I see that market share was also stated in your question. Its funny as you
look at all the different analysts on this. Some track IP LINES. These are
defined as any device on a PBX that has been enabled with software that
could do IP phones. So if you have an Avaya with an S8700 and 5000 TDM
phones, that would count as 5000 IP lines. Not sure how accurate that is.
Others track phones. Problem is Cisco is the only company that I know of
who will release the number of IP phones they have sold. So the analysts
guess on that for other manufactures. Finally analysts look at revenue.
They track US and World Wide Revenue. What I can tell you is that Cisco has
sold over 5M IP phones and has over 20,000 customers. Some really large one
also. This is more than all the other manufactures combined. In the latest
study of revenue Cisco just came out as number 1 in the US and number 2
world wide. Now this wasn't tracking IP telephony, but was tracking
telephony. So this compared telephony that Cisco has sold to telephony that
others have sold. So Cisco is now outselling all competitors in the US and
is number 2 worldwide for sales of all types of telephony. And is only
number 2 by .16%. Statistically a dead heat against Nortel in the worldwide
market. That's a fairly solid statistic for comparison. Customers are
voting with their pocketbooks. They're picking Cisco. Specifically in your
question though you asked about IPT market share. Again this will vary but
if you look at IP systems and not IP lines as explained above the analysts
show Cisco at about 52% and the next closest at around 16% I believe.

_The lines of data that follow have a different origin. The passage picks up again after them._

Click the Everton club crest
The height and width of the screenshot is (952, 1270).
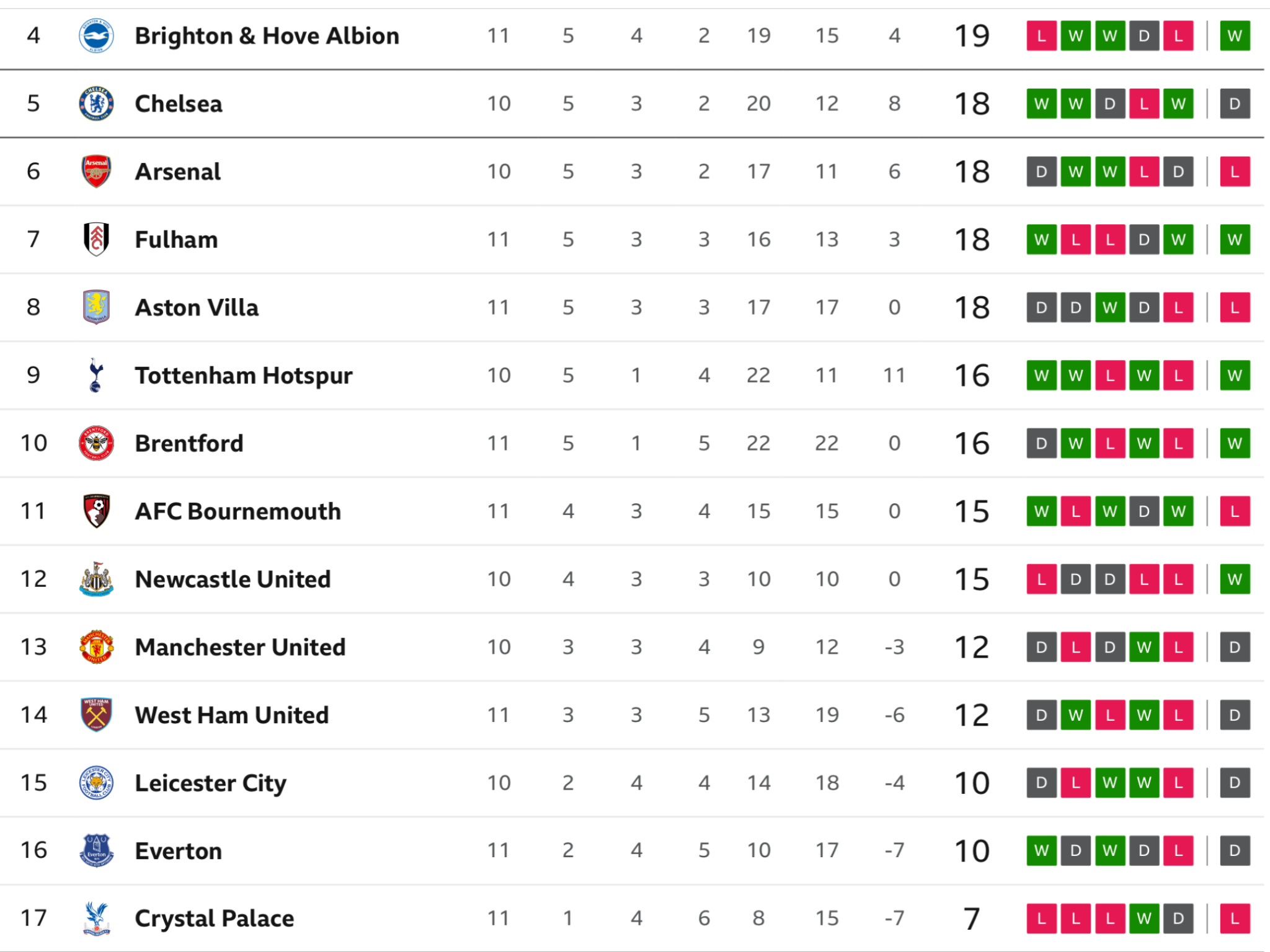coord(96,850)
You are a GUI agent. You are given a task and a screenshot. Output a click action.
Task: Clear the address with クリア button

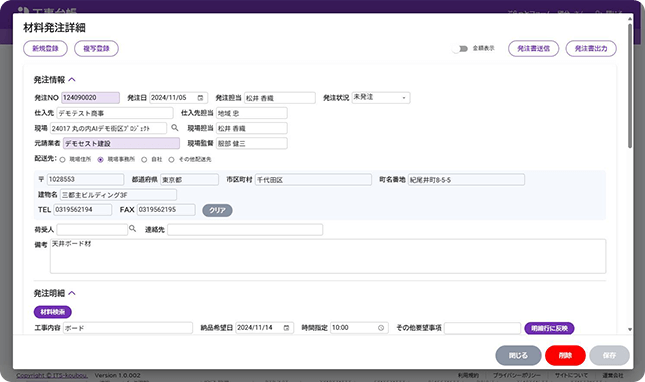(217, 210)
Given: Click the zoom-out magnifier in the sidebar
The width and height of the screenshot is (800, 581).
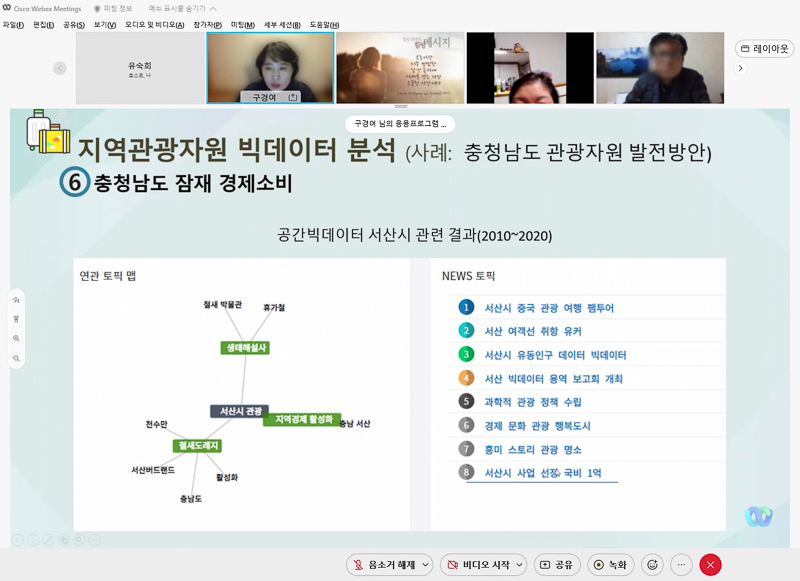Looking at the screenshot, I should click(14, 356).
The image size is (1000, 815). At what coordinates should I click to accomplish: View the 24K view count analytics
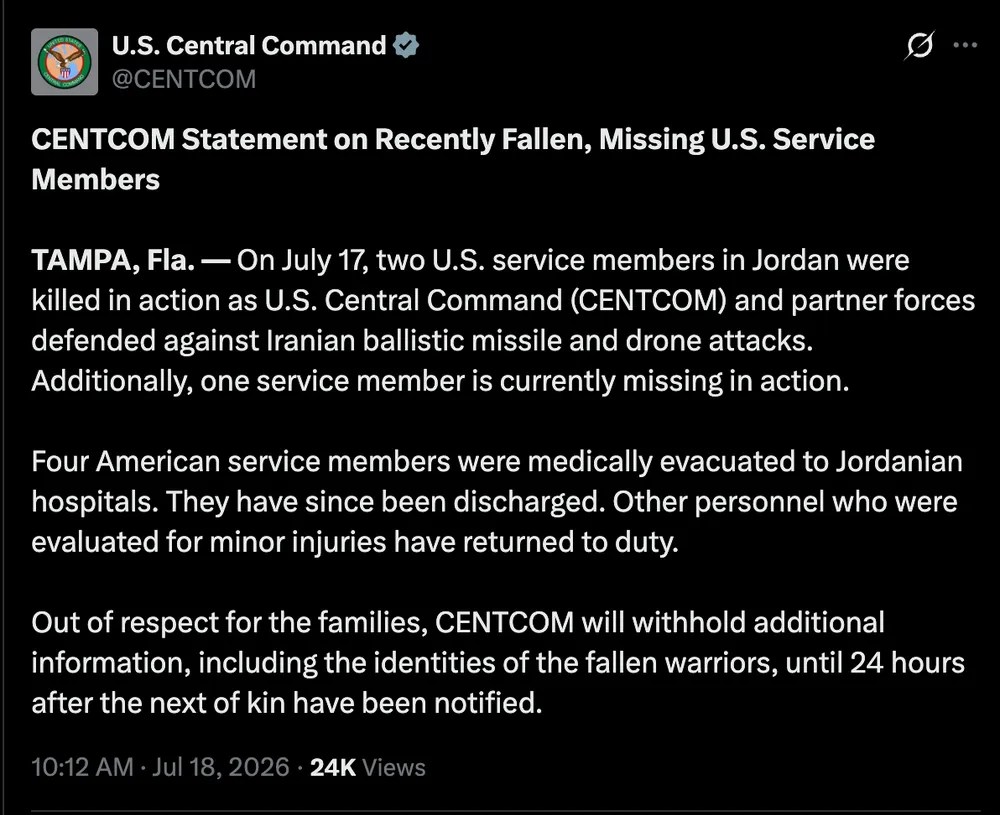tap(333, 767)
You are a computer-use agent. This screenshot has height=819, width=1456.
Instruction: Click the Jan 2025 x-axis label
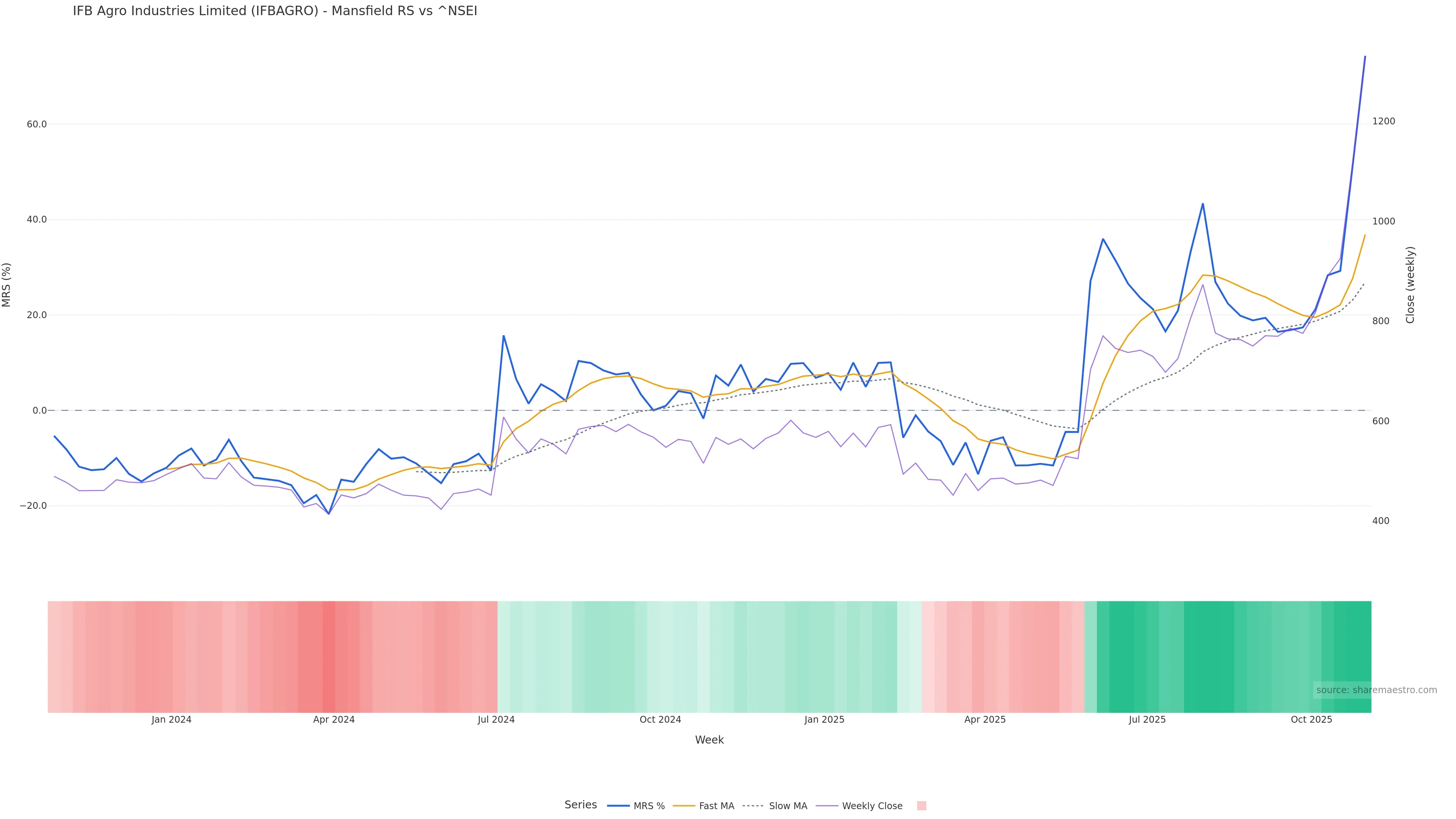(x=824, y=720)
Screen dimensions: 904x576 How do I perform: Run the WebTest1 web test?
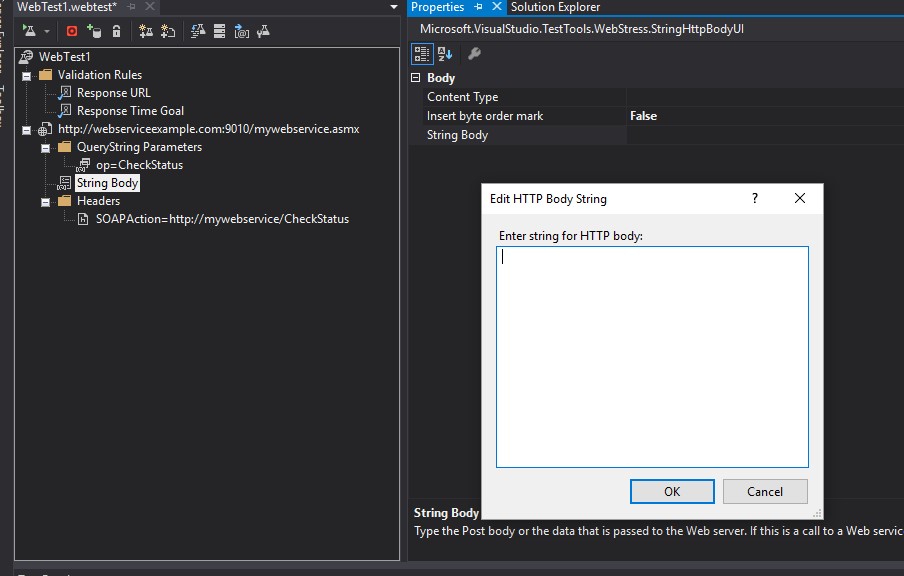[x=28, y=31]
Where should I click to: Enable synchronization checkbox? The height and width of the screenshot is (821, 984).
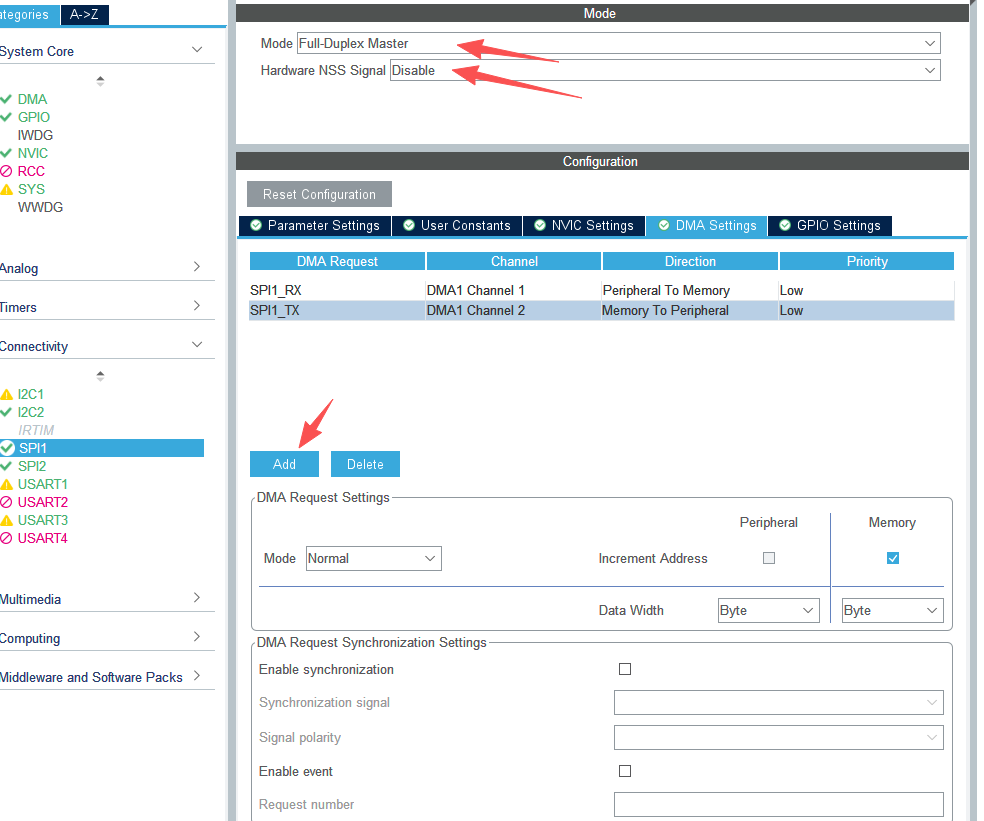tap(625, 669)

Finally, I like the idea of a common look and feel for all users. The nice
thing about having a unified solution available for both large and small
sites is that users at a very small remote branch can have the same features
as the users at the large site. Traditionally small remote sites had key
systems and large sites had PBXs. These systems had different features and
capabilities. Heck they even used different cards and phones even if they
were from the same manufacture.

I hope that by explaining why I believe Cisco has the correct products and
approaches to the telephony market in the way I did doesn't seem overly
biased but a lot of research and study has brought me to this conclusion.
Study being the key ingredient in this group.

Good luck on your own research. Let us know your conclusions. Its always
great to hear the results of another persons journey to enlightenment.

Joe
CCIE #5917

-----Original Message-----
From: nobody@groupstudy.com [mailto:nobody@groupstudy.com] On Behalf Of
Andre Scalco
Sent: Friday, June 03, 2005 4:20 PM
To: ccielab@groupstudy.com
Subject: +++OUT OF TOPIC++++Who "owns" the IPT Market?

Hello,

I would like to have your feedback about the IPT market. I know that this is
a Cisco oriented web site but I hope you can leave our passion for the San
Jose giant out of this thread.

Cisco has a key role on the IP Telephony market however when trying to sell
IPT solutions to big customer I see a lot of resistance. I'm not talking
about the "old" telephony guys looking for job security but from the big
wigs that sign checks. The resistance is due to the fact that is financially
speaking difficult for them migrate their current telephony solution like
Avaya, Nortel, Lucent to "IP" without have to thrown away what they
currently have.

So I guess my question is what's the currently marketshare Cisco has in this
IPT Industry and if there's a leader in IPT who that is?